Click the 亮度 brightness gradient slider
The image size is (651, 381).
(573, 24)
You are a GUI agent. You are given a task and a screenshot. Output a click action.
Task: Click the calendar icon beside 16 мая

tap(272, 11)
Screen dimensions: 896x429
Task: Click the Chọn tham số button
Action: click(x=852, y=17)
■ ■ ■ ■
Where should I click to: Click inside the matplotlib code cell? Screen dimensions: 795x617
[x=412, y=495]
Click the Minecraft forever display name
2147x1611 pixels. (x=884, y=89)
■ ■ ■ ■
Print exactly the lines of the listing above starting at the line containing "Click the 亮度 brightness gradient slider" and ending at the line containing "You are a GUI", both included.

Click the 亮度 brightness gradient slider
The image size is (651, 381).
(573, 24)
You are a GUI agent. You are given a task and a screenshot. Output a click action.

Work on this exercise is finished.